Unit2 A
Unit2 A
WHAT IS
TOKENIZATION?
Tokenization is the process of breaking down a piece of text, like a sentence or a paragraph, into individual words
or “tokens.” These tokens are the basic building blocks of language, and tokenization helps computers understand
and process human language by splitting it into manageable units.
For example, tokenizing the sentence “I love ice cream” would result in three tokens: “I,” “love,” and “ice cream.”
It’s a fundamental step in natural language processing and text analysis tasks.
   •   Word Tokenization: Common for languages with clear separation (e.g., English).
   •   Character Tokenization: Useful for languages without clear separation or for very detailed analysis.
   •   Subwords Tokenization: Smaller than words, but bigger than characters (useful for complex languages or
       unknown words).
Stemming is the process of removing the last few characters of a given word, to obtain a shorter form, even if that
form doesn’t have any meaning in machine learning.
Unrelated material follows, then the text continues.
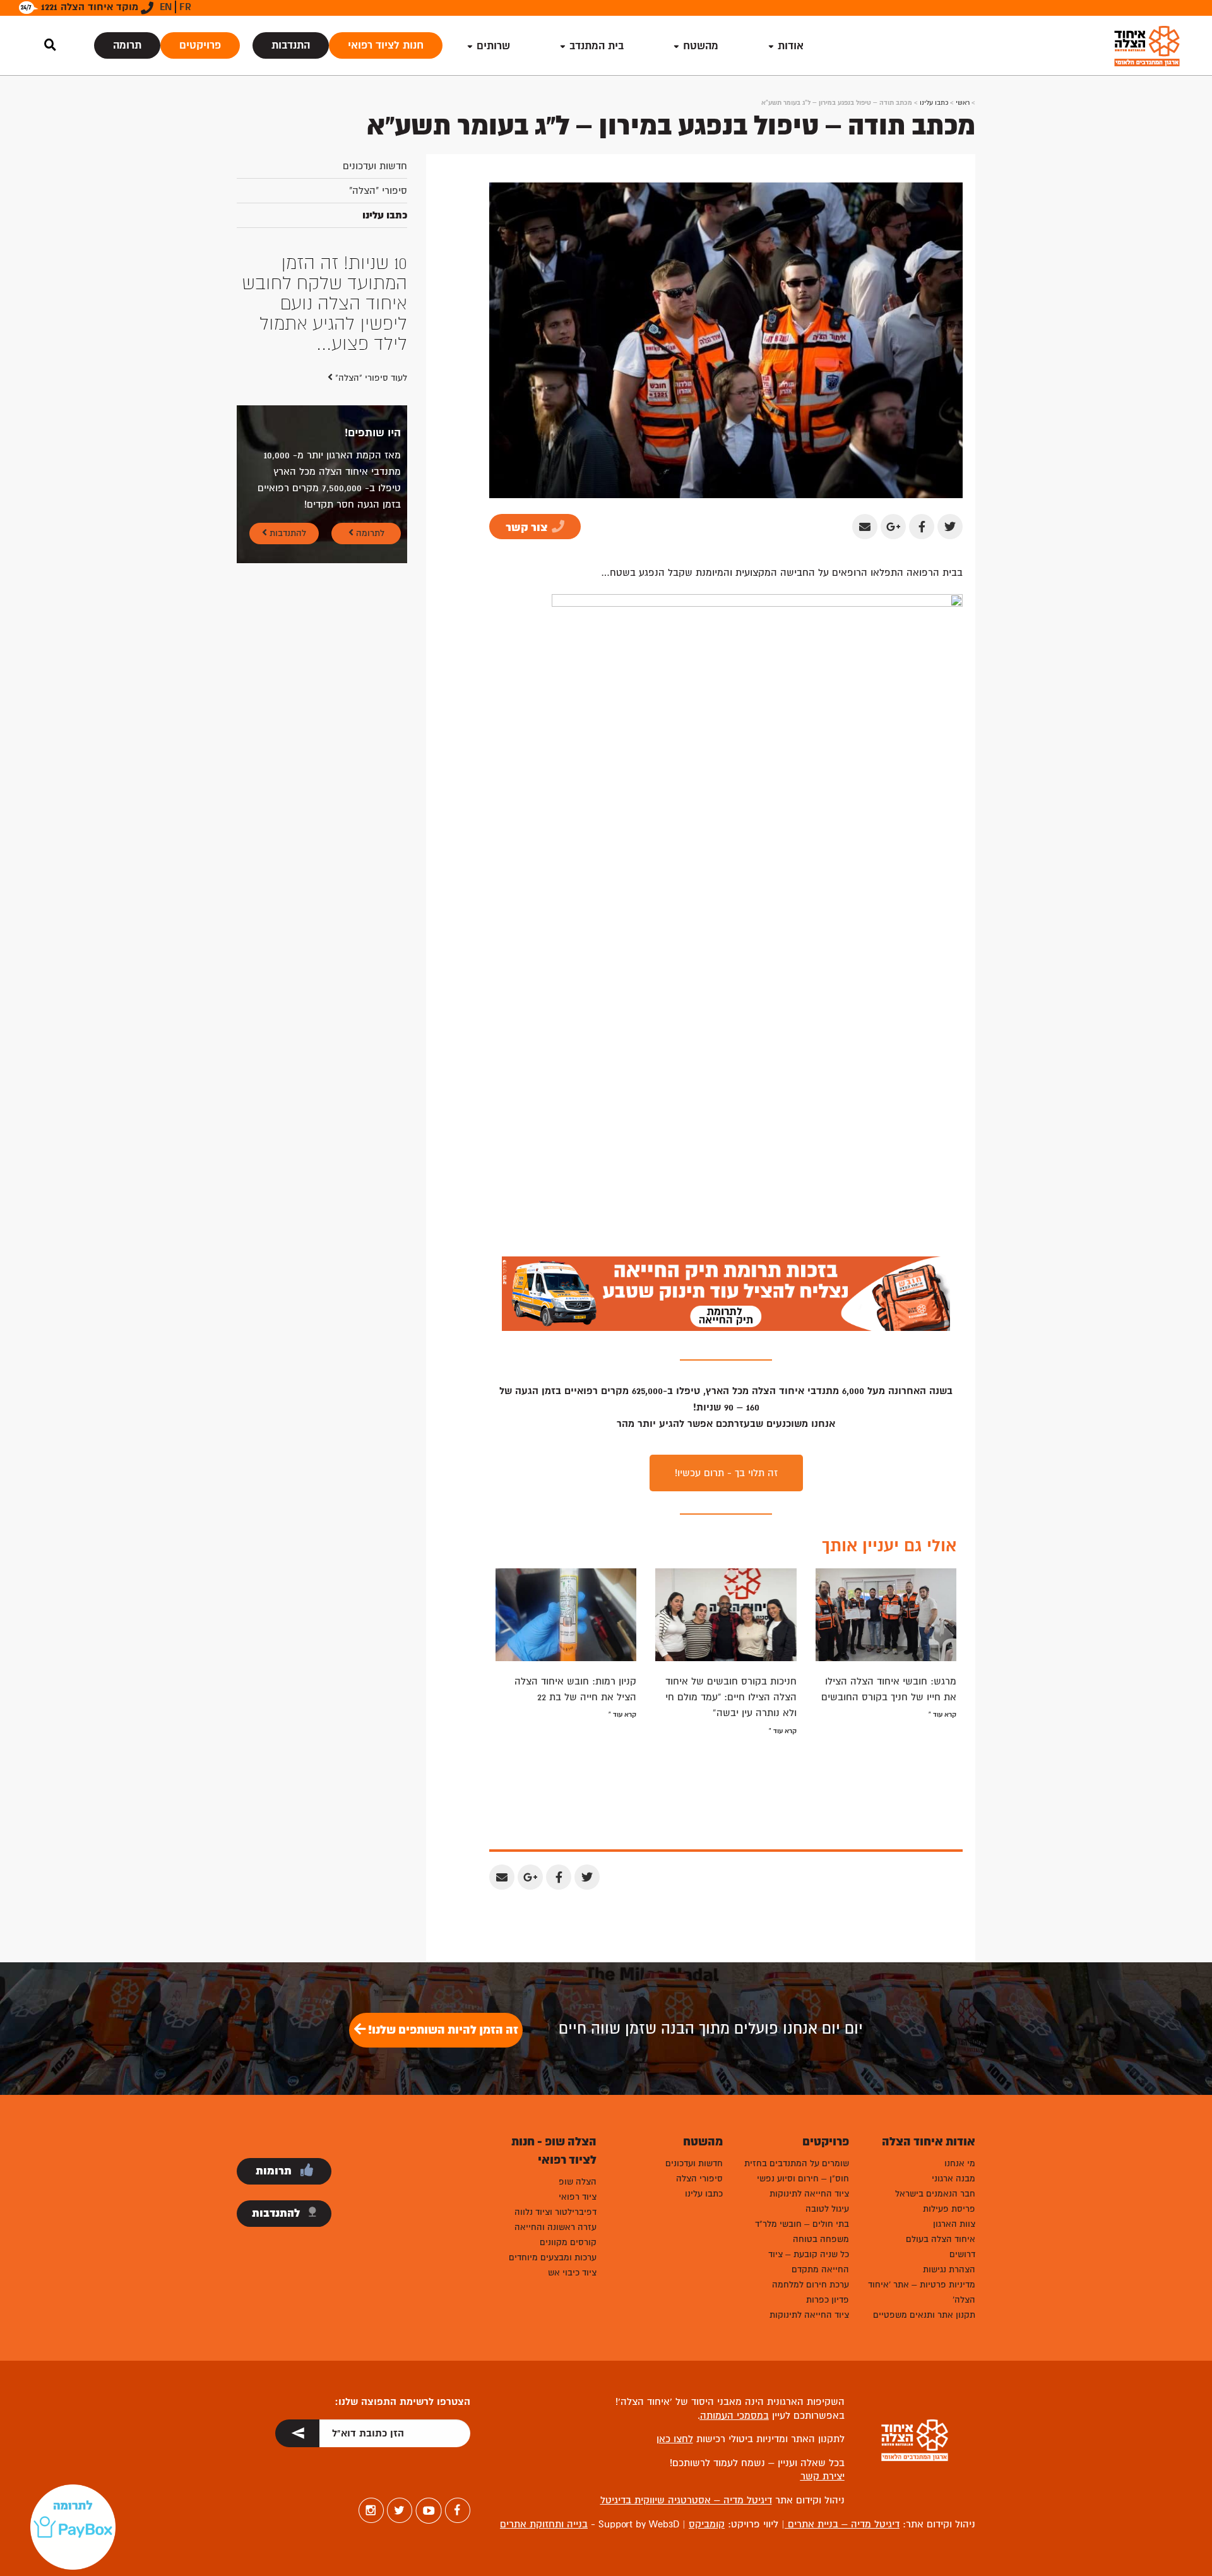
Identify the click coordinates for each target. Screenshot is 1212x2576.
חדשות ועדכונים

Stemming and lemmatization are text preprocessing techniques in natural language processing (NLP). Specifically,
they reduce the inflected forms of words across a text data set to one common root word or dictionary form, also
known as a “lemma” in computational linguistics.1
Stemming and lemmatization are particularly helpful in information retrieval systems like search engines where
users may submit a query with one word (for example, meditate) but expect results that use any inflected form of
the word (for example, meditates, meditation, etc.). Stemming and lemmatization further aim to improve text
processing in machine learning algorithms.
Lemmatization takes more time as compared to stemming because it finds meaningful word/ representation.
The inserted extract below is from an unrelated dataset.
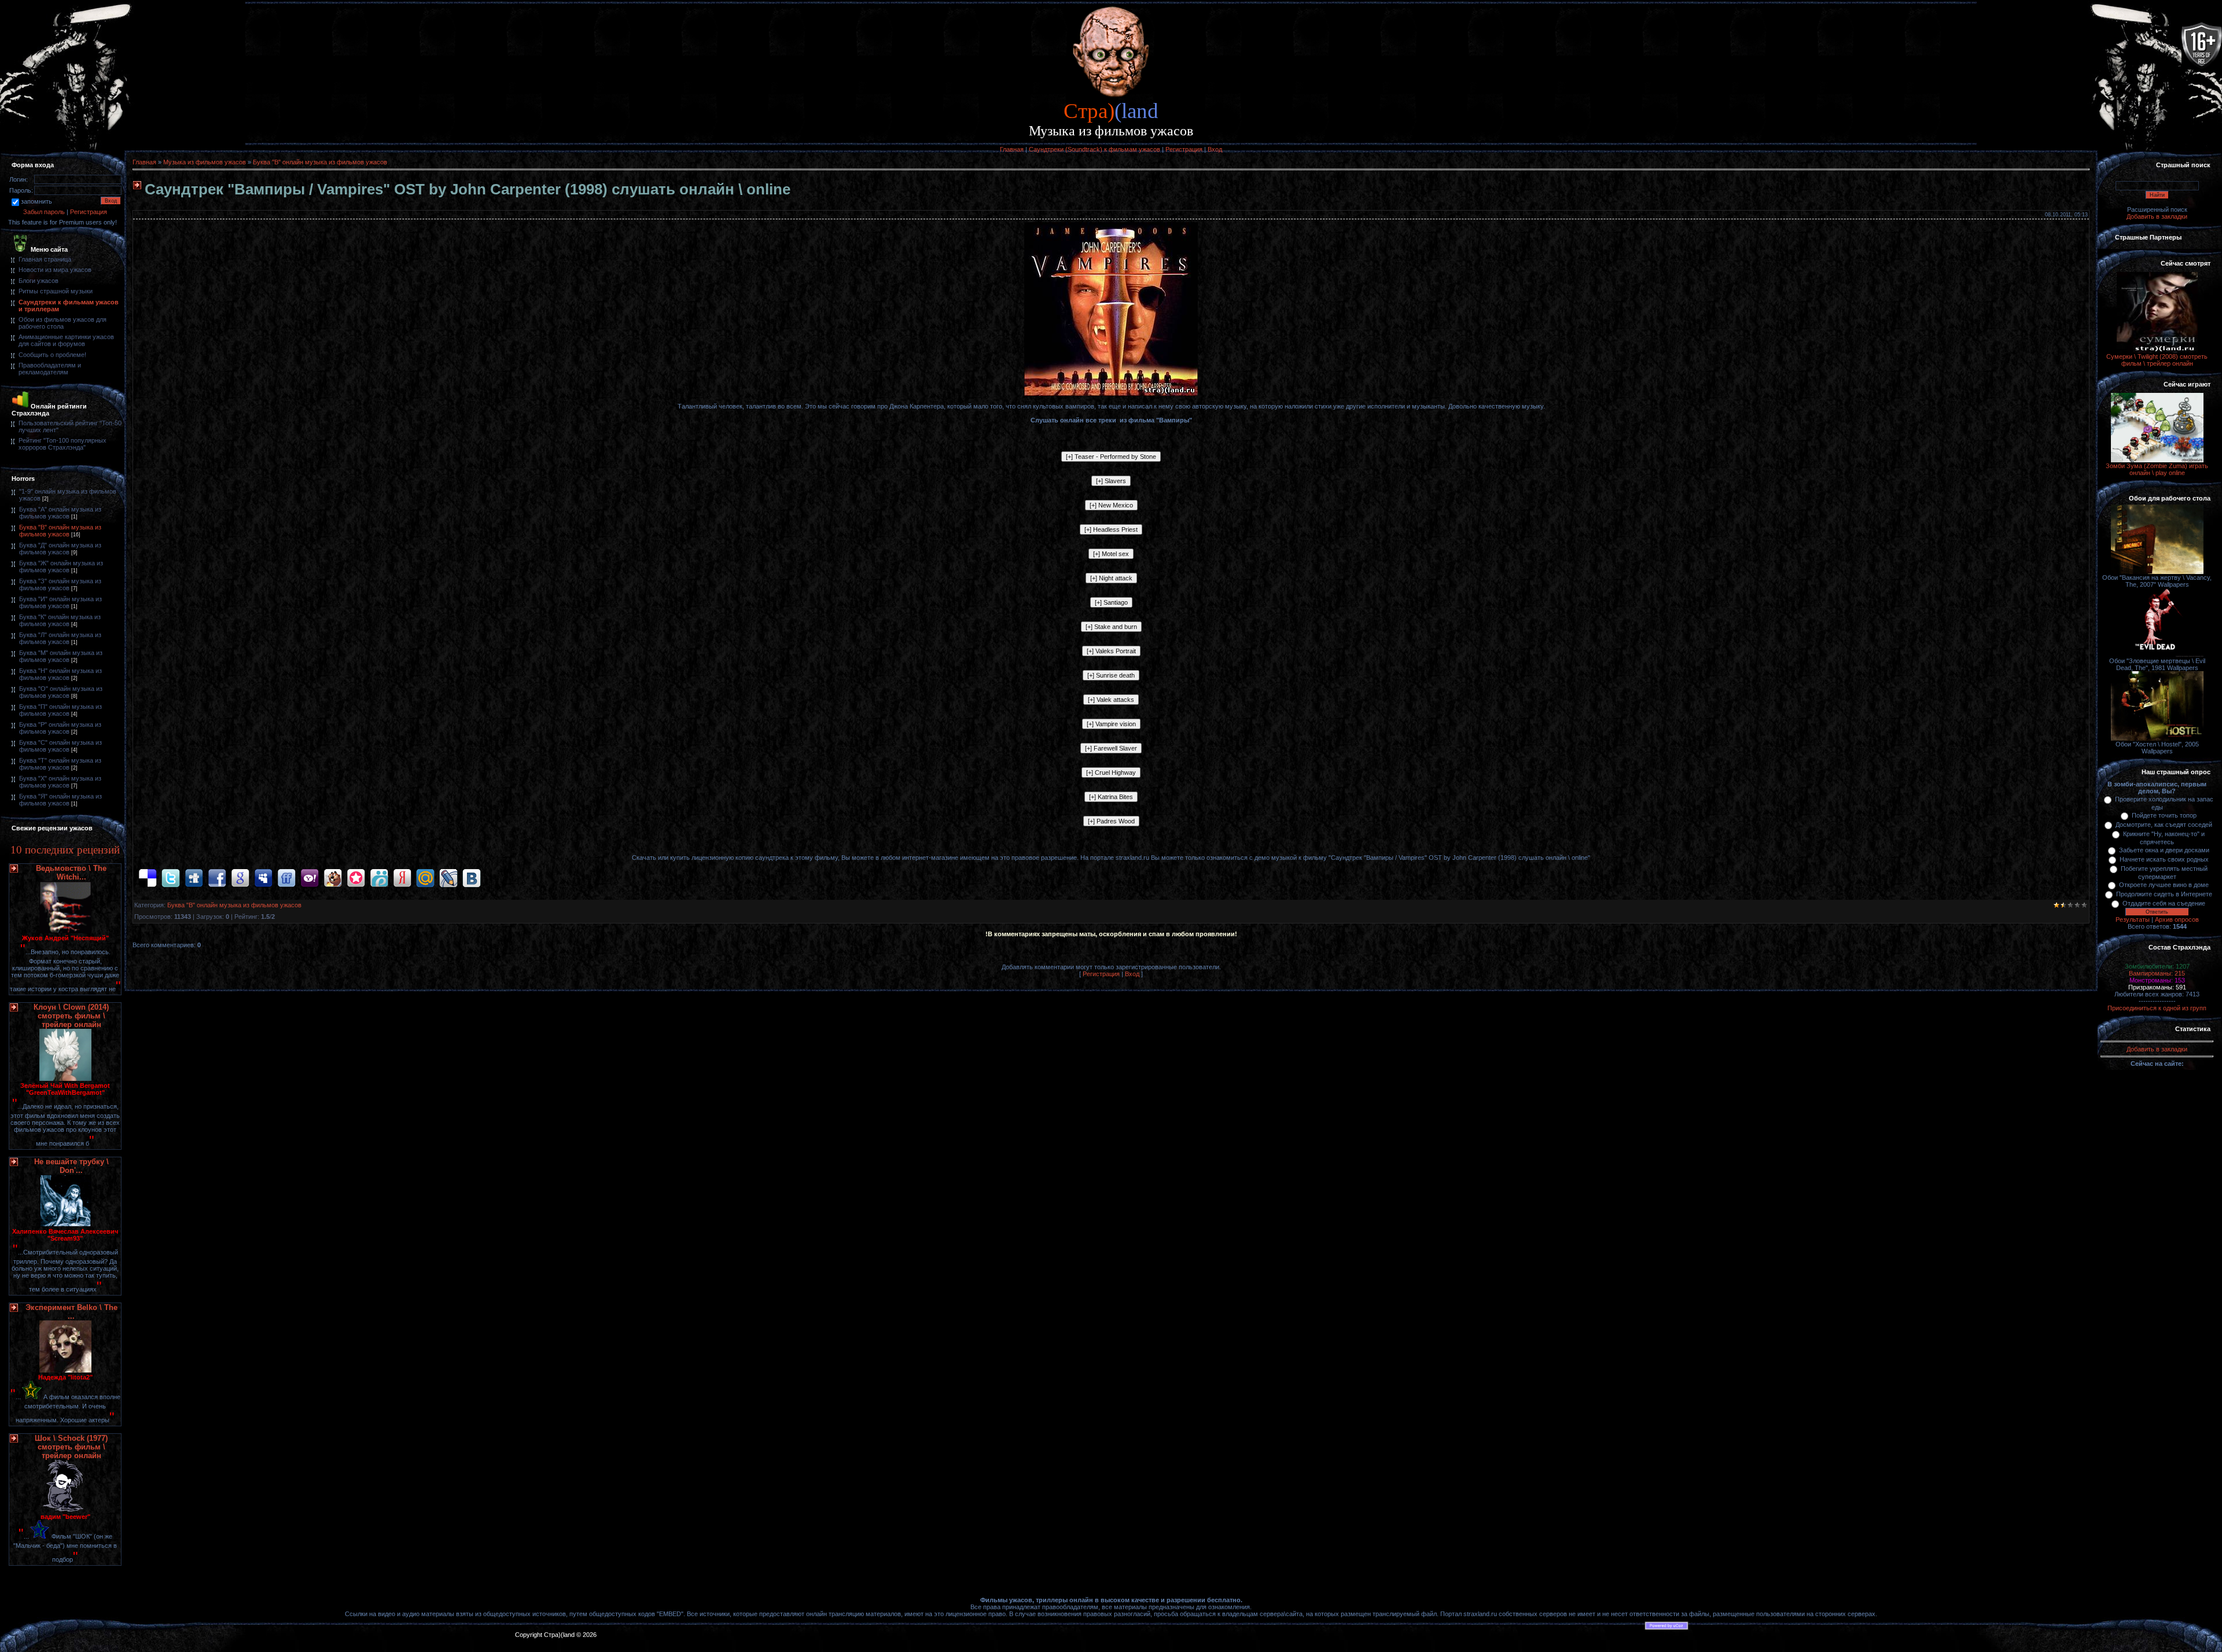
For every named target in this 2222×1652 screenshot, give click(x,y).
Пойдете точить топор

Stemming just needs to get a base word and therefore takes less time.Stemming has its application in Sentiment
Analysis while Lemmatization has its application in Chatbots, human-answering.
STEMMING VS LEMMATIZATION
 Stemming                                         Lemmatization
 Stemming is a process that stems or              Lemmatization considers the context and
 removes last few characters from a word,         converts the word to its meaningful base form,
 often leading to incorrect meanings and          which is called Lemma.
 spelling.
 For instance, stemming the word                  For instance, lemmatizing the word
 ‘Caring‘ would return ‘Car‘.                     ‘Caring‘ would return ‘Care‘.
 Stemming is used in case of large dataset        Lemmatization is computationally expensive
 where performance is an issue.                   since it involves look-up tables and what not.
INTRODUCTION TO MORPHOLOGICAL
ANALYSIS
Morphology is the branch of linguistics concerned with the structure and form of words in a language.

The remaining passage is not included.